__Prompt__: Leaving out every line that comes before the one containing "The width and height of the screenshot is (574, 400).", output the rest of the records exactly, the final line included.

(Stored items)
>>>
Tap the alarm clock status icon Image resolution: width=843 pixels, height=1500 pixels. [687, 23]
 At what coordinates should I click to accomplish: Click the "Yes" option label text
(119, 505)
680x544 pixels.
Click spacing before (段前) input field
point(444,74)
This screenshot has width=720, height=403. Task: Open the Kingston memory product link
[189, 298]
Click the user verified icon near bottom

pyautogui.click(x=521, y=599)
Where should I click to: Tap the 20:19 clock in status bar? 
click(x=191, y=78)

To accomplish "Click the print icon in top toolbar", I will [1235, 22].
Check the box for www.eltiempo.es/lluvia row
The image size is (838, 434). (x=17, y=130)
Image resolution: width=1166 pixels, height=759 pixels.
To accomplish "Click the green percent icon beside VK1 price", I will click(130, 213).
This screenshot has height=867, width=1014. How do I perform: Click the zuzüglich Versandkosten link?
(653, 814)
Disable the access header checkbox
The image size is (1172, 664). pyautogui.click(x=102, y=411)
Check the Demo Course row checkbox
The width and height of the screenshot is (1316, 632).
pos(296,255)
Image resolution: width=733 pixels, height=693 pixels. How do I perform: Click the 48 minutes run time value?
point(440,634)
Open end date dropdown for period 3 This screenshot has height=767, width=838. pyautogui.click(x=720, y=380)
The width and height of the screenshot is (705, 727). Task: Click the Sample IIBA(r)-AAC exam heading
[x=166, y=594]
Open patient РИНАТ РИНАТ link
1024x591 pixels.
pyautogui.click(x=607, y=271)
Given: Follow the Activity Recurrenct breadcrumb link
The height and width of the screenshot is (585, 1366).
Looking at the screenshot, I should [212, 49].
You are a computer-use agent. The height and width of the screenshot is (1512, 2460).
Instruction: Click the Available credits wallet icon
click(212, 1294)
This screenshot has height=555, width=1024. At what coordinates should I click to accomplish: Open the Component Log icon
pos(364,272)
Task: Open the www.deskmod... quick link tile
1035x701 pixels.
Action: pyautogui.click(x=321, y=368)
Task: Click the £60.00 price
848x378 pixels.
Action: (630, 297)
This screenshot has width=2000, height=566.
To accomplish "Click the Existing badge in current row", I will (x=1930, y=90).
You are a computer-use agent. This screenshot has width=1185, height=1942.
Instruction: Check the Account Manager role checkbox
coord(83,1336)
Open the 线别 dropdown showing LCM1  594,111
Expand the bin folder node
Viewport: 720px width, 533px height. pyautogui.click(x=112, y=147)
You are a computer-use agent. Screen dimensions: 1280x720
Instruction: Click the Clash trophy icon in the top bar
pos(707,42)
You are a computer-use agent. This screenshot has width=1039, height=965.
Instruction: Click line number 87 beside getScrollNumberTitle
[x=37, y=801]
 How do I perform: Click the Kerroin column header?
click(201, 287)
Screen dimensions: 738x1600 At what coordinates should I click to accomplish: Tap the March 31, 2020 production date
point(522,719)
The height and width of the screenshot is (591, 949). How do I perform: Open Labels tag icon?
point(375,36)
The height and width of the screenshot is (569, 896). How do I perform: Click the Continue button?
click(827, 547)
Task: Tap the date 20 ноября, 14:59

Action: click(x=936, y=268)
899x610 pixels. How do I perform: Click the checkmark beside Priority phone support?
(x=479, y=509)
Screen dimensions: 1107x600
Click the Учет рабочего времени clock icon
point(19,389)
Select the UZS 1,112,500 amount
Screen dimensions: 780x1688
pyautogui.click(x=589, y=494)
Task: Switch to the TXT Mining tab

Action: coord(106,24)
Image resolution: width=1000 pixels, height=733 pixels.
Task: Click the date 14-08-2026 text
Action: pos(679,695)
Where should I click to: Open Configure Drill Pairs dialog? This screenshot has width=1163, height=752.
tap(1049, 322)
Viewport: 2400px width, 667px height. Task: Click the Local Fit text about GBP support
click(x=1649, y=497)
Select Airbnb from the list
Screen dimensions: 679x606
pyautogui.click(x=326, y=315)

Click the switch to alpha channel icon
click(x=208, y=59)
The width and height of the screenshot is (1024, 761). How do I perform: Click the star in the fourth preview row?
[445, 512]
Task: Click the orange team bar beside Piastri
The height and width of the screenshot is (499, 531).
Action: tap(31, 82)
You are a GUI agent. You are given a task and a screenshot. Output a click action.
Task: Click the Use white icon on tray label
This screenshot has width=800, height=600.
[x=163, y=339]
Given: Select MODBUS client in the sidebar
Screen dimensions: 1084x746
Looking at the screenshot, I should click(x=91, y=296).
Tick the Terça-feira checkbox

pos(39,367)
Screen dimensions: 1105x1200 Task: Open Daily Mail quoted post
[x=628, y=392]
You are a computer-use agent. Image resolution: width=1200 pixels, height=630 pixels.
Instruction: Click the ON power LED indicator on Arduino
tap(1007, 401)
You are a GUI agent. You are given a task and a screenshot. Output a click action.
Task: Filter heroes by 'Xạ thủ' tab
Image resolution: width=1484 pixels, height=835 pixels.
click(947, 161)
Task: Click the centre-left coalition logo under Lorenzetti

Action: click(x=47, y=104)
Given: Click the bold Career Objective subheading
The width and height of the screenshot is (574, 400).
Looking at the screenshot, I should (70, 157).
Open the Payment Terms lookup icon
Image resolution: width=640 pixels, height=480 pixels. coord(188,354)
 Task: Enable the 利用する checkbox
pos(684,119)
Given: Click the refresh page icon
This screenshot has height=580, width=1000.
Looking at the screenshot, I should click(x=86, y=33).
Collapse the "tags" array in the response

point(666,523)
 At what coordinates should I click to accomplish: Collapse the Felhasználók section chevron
<<<
__Written response__:
The width and height of the screenshot is (574, 400).
Looking at the screenshot, I should (70, 157).
Open the Payment Terms lookup icon
Image resolution: width=640 pixels, height=480 pixels. coord(188,354)
 Task: Enable the 利用する checkbox
pos(684,119)
Given: Click the refresh page icon
This screenshot has height=580, width=1000.
Looking at the screenshot, I should click(x=86, y=33).
Collapse the "tags" array in the response

point(666,523)
 At what coordinates should I click to accomplish: Collapse the Felhasználók section chevron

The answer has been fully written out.